L'équation de Clapeyron montre que la pente de la courbe de transition de phase dans un diagramme de pression-température (P-T) est proportionnelle à la différence de volume entre les deux phases, divisée par l'enthalpie de transition. Autrement dit, plus la différence de volume entre les deux phases est grande, plus la courbe de transition sera pentue. Par exemple, la transition de phase de liquide à vapeur est accompagnée d'une augmentation massive du volume, ce qui donne une courbe très raide dans le diagramme P-T.

Cette relation est particulièrement utile pour prédire comment la température et la pression doivent varier pour maintenir une transition de phase en équilibre. Elle permet également de calculer la pression de vapeur d'un liquide à une certaine température, ou inversement, de déterminer la température à laquelle un liquide va bouillir à une pression donnée.

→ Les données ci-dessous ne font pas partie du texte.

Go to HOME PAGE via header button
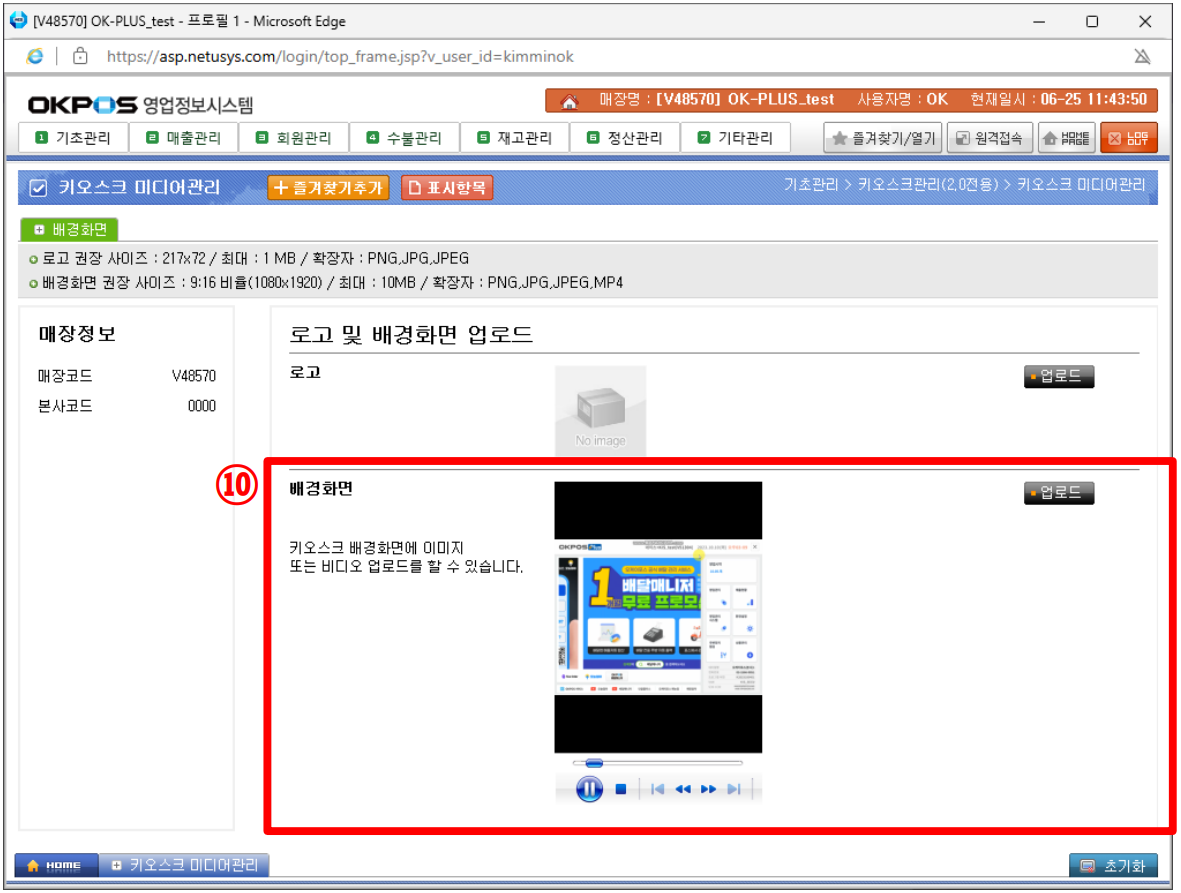 (x=1066, y=138)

L'équation de Clapeyron trouve ses applications notamment dans la métrologie, l'industrie chimique et l'aéronautique. Elle permet de comprendre et prévoir les comportements des matériaux lors des transitions de phase à haute pression et haute température et ournit également une base théorique pour le développement d'équations d'état plus complexes qui peuvent décrire des fluides réels dans une large gamme de conditions. 

Adaptations de la formule de Clapeyron au situations réelles.
L'équation d'état idéale de Clapeyron suppose que les molécules de gaz occupent une fraction négligeable du volume total et qu'il n'y a aucune interaction entre elles. Deséquations d'état pour les fluides réels, comme celles de Van der Waals ou de Redlich-Kwong, visent à dépasser cette limitation. Elles prennent en compte les volumes finis des molécules et les forces d'attraction intermoléculaires, ce qui les rend plus précises pour décrire les comportements des fluides réels, notamment à proximité des points critiques.

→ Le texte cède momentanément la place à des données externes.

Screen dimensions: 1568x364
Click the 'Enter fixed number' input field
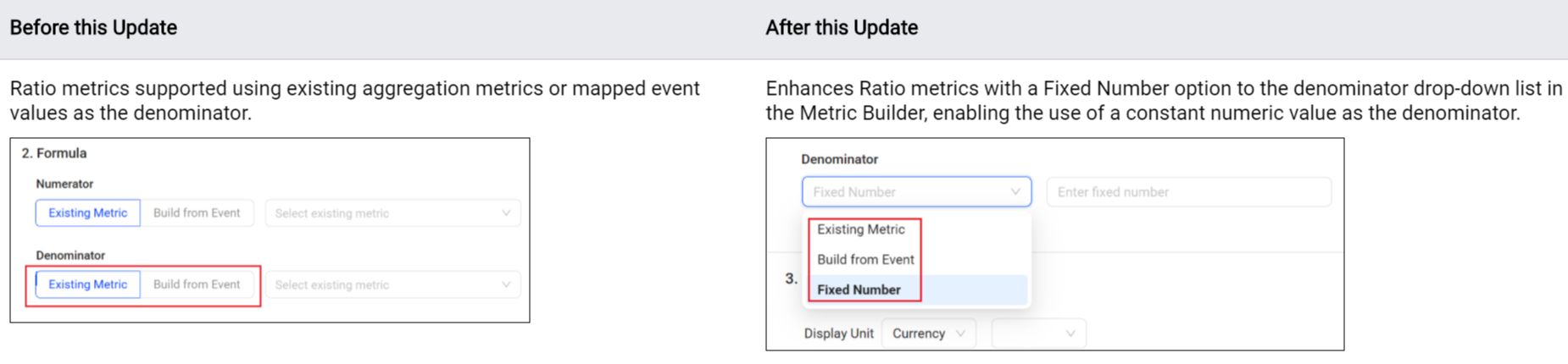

• L'équation d'état de Van der Waals propose une correction au modèle idéal en introduisant deux paramètres supplémentaires : un terme de réduction de volume pour tenir compte du fait que les molécules occupent un espace réel, et un terme de correction de pression pour refléter les forces d'attraction entre les molécules. Cette équation introduit une correction au volume disponible pour les molécules en soustrayant un volume proportionnel au nombre de moles de gaz, représentant le volume occupé par les molécules elles-mêmes. De plus, elle ajuste la pression mesurée en y ajoutant une pression interne négative, qui simule les forces d'attraction entre les molécules. Cela permet de mieux représenter les comportements des gaz sous compression, où la densité augmente et où les interactions entre les molécules deviennent significatives.

• L'équation d'état de Redlich-Kwong, quant à elle, est une extension de celle de Van der Waals, spécialement conçue pour améliorer la description des gaz idéaux et des liquides à haute température et faible pression. Elle incorpore des corrections supplémentaires pour tenir compte des variations de volume et de pression en fonction de la température. Contrairement à Van der Waals, Redlich-Kwong ajuste non seulement le volume disponible pour les molécules mais aussi la pression, en tenant compte de manière plus précise des forces d'attraction intermoléculaires. Elle introduit une fonction de correction qui dépend de la racine carrée de la température, ce qui permet une meilleure approximation des propriétés thermodynamiques des gaz dans des conditions intermédiaires, où les gaz commencent à montrer des comportements liquides.